B. Timeliness of Complaint.

As an initial matter, plaintiff's claims must be dismissed as untimely. Plaintiff was required to file his complaint within ninety (90) days of receiving the EEOC's June 5, 2009 decision. See, e.g. Smith v. City of N.Y. Dept. of Corrections. No. 09 Civ. 7639, 2010 WL 5298013, at *2 (S.D.N. Y. Dec. 21, 2010) ("Actions for violations of Title VII, the ADEA, and the ADA must be filed within ninety days of receipt of a right-to-sue letter from the EEOC") (citing 42 U.S.C. § 2000e-5(f)(l); 29 U.S.C. § 626; 42 U.S.C. § 12117(a)): Hall v. Potter.

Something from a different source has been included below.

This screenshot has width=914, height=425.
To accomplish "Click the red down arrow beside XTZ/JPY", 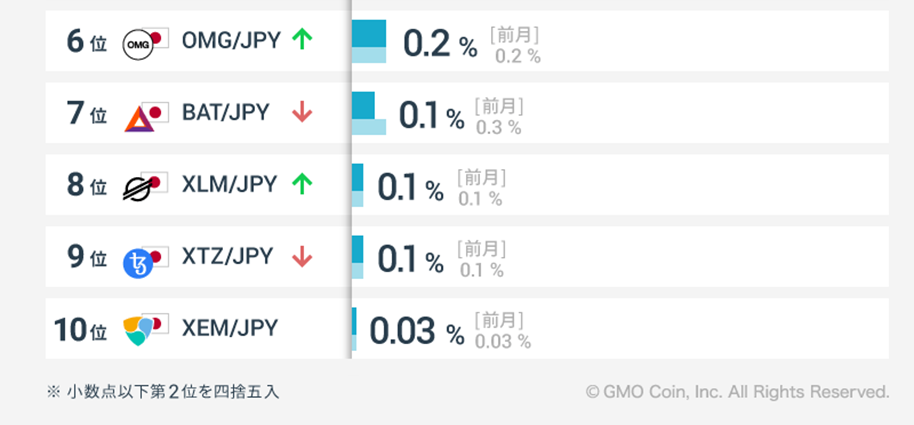I will pos(301,257).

No. 06- CV-5003, 2009 WL 577753, at *5 (E.D.N.Y. Mar. 4, 2009) ("If the claimant does appeal to the EEOC, he then has ninety days after the receipt of the EEOC's final decision to file a civil action."). "[N]ormally it may be assumed, in the absence of challenge, that a notice provided by a government agency has been mailed on the date shown on the notice." Sherlock v. Montefiore Med. Ctr., 84 F.3d 522, 526 (2d Cir. 1996) (citation omitted). The Court will also presume that plaintiff received the EEOC's decision within five (5) calendar days of mailing (i.e., by June 10, 2009), as stated in the EEOC's appeal decision. Def. Ex. G at 4. Plaintiff has presented no sworn testimony or other admissible evidence to rebut these presumptions, see Sherlock. 84 F.3d at 526; rather, he simply notes in his complaint that he received the right to sue letter on "1-22-10." Compl. at 5.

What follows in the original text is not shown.